> **UTILISER LES INFORMATIONS**:
A – Les affirmations suivantes sont-elles conformes à l'extrait ? Répondez par oui ou par non et citez à chaque fois les mots de l'extrait qui tranchent.
(i) Le recours en matière civile peut être formé pour violation du droit cantonal en tant que tel.
(ii) Les critiques de nature appellatoire sont irrecevables.
(iii) Le Tribunal fédéral examine toutes les questions juridiques qui pourraient se poser, comme un juge de première instance.
B – Relevez tel quel dans l'extrait le passage qui commence par « Le recours en » et se poursuit jusqu'à « III 462 consid. 2.3). » inclus.

> **EXTRAIT**:
☆ ☆ ☆
La critique de l'état de fait retenu est soumise au principe strict de l'allégation énoncé par l'art. 106 al. 2 LTF (ATF 140 III 264 consid. 2.3 et les références citées). La partie qui entend attaquer les faits constatés par l'autorité précédente doit expliquer clairement et de manière circonstanciée en quoi ces conditions seraient réalisées (ATF 140 III 16 consid. 1.3.1 et les références citées). Si elle souhaite obtenir un complètement de l'état de fait, elle doit aussi démontrer, par des renvois précis aux pièces du dossier, qu'elle a présenté aux autorités précédentes, en conformité avec les règles de la procédure, les faits juridiquement pertinents à cet égard et les moyens de preuve adéquats (ATF 140 III 86 consid. 2). Si la critique ne satisfait pas à ces exigences, les allégations relatives à un état de fait qui s'écarterait de celui de la décision attaquée ne pourront pas être prises en considération (ATF 140 III 16 consid. 1.3.1). Les critiques de nature appellatoire sont irrecevables (ATF 130 I 258 consid. 1.3). 
 
2.2. Le Tribunal fédéral applique en principe d'office le droit (art. 106 al. 1 LTF) à l'état de fait constaté dans l'arrêt cantonal (ou à l'état de fait qu'il aura rectifié). Cela ne signifie pas que le Tribunal fédéral examine, comme le ferait un juge de première instance, toutes les questions juridiques qui pourraient se poser. Compte tenu de l'obligation de motiver imposée par l'art. 42 al. 2 LTF, il ne traite que les questions qui sont soulevées devant lui par les parties, à moins que la violation du droit ne soit manifeste (ATF 140 III 115 consid. 2, 86 consid. 2).  
Le recours en matière civile peut être formé pour violation du droit fédéral (art. 95 let. a LTF), y compris le droit constitutionnel (ATF 134 III 379 consid. 1.2; 133 III 446 consid. 4.1, 462 consid. 2.3). Il ne peut en revanche pas être interjeté pour violation du droit cantonal en tant que tel. Il est toutefois possible de faire valoir que la mauvaise application du droit cantonal constitue une violation du droit fédéral, en particulier qu'elle est arbitraire au sens de l'art. 9 Cst. ou contraire à d'autres droits constitutionnels (ATF 138 I 1 consid. 2.1; 134 III 379 consid. 1.2; 133 III 462 consid. 2.3).
☆ ☆ ☆
> **DONNÉES FOURNIES**:
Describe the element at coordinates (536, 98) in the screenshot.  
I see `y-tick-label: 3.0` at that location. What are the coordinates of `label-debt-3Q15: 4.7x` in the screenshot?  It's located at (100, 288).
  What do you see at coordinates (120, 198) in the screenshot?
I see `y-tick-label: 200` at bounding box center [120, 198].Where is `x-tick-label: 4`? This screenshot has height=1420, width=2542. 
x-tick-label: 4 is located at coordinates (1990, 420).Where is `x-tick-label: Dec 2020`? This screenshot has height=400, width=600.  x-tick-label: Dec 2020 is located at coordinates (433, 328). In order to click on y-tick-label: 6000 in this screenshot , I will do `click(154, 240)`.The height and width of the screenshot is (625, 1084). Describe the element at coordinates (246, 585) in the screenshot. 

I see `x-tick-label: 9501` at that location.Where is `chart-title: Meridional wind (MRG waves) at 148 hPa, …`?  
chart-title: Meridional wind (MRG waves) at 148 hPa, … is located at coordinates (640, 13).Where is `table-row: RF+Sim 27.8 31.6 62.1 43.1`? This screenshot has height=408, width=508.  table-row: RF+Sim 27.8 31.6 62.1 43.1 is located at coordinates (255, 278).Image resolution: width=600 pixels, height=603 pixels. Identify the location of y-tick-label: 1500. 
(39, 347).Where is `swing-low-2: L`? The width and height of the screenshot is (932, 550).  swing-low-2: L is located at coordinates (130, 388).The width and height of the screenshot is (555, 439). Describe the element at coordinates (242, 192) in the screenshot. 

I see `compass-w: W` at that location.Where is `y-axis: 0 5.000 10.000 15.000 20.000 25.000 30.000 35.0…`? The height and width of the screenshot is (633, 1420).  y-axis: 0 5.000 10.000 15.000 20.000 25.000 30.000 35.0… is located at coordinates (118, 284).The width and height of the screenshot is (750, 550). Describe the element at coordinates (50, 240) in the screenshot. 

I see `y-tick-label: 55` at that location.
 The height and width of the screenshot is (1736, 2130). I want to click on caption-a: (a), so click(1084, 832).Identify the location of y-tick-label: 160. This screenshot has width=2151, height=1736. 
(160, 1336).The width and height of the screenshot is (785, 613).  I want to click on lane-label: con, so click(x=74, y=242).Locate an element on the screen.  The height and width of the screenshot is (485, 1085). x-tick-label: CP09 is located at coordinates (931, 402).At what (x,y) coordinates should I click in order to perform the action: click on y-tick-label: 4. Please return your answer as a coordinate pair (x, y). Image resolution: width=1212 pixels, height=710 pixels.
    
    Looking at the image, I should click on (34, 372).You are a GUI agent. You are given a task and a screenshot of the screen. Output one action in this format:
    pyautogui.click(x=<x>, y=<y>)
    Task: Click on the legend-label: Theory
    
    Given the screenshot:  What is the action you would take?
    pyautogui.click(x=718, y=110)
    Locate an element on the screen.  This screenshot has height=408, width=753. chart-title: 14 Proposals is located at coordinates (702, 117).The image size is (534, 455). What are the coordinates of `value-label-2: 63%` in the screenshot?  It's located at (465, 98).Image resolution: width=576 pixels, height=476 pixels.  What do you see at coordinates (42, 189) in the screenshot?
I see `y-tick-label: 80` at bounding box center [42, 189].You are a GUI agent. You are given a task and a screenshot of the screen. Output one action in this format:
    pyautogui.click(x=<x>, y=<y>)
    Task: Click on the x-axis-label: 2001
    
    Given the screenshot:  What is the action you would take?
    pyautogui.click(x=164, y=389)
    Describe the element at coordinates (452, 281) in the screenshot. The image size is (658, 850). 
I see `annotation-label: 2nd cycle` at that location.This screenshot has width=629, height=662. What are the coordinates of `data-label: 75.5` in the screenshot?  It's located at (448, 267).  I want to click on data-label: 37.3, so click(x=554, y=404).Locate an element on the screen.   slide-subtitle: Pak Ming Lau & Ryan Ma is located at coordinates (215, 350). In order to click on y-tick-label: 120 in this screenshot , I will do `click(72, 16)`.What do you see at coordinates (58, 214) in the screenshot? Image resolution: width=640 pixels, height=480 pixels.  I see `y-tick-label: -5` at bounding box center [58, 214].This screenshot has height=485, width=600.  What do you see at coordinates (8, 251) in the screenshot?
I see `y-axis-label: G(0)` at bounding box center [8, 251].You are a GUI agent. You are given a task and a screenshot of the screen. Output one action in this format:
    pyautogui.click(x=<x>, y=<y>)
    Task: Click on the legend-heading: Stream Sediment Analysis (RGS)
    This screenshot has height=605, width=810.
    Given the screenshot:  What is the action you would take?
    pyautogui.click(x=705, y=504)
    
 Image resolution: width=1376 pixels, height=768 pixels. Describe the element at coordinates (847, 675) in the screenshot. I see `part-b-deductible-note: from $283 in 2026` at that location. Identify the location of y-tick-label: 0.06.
☆ ☆ ☆
> **CORRIGÉ DES EXERCICES**:
A –
(i) Non : « Il ne peut en revanche pas être interjeté pour violation du droit cantonal en tant que tel. »
(ii) Oui : « Les critiques de nature appellatoire sont irrecevables »
(iii) Non : « Cela ne signifie pas que le Tribunal fédéral examine, comme le ferait un juge de première instance, toutes les questions juridiques qui pourraient se poser. »

B –
Le recours en matière civile peut être formé pour violation du droit fédéral (art. 95 let. a LTF), y compris le droit constitutionnel (ATF 134 III 379 consid. 1.2; 133 III 446 consid. 4.1, 462 consid. 2.3). Il ne peut en revanche pas être interjeté pour violation du droit cantonal en tant que tel. Il est toutefois possible de faire valoir que la mauvaise application du droit cantonal constitue une violation du droit fédéral, en particulier qu'elle est arbitraire au sens de l'art. 9 Cst. ou contraire à d'autres droits constitutionnels (ATF 138 I 1 consid. 2.1; 134 III 379 consid. 1.2; 133 III 462 consid. 2.3).